Task instructions: Rewrite everything from the line containing "You are a computer-use" down to the line containing "tap(1534, 24)" as a JSON list of strings, one string per line, leaving out blank lines.

Supplied material:
• • • •

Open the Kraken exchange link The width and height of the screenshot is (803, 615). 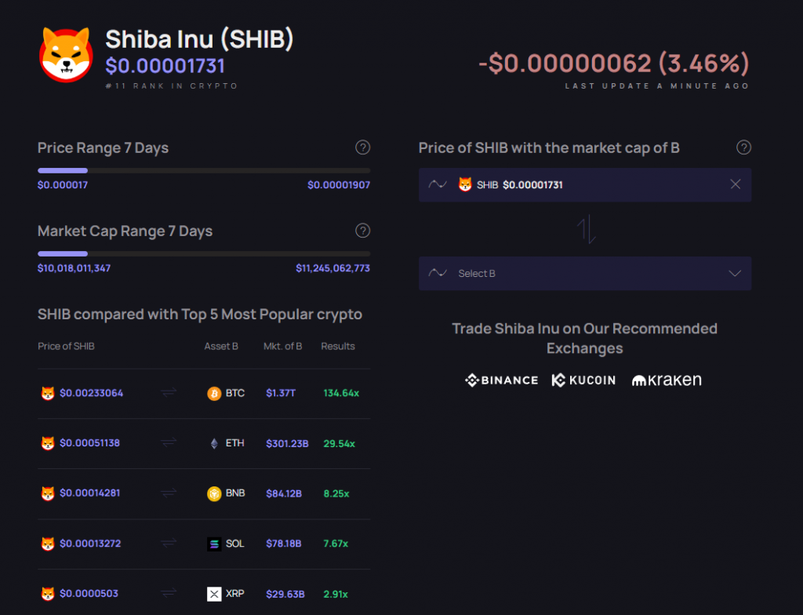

• • • •

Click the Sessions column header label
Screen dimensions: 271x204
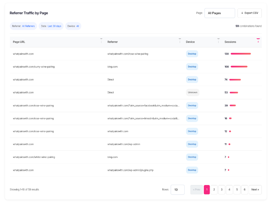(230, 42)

• • • •

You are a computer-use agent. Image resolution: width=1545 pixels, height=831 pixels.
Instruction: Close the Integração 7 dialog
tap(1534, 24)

• • • •

Answer to this problem:
[
  "You are a computer-use agent. Image resolution: width=1545 pixels, height=831 pixels.",
  "Instruction: Close the Integração 7 dialog",
  "tap(1534, 24)"
]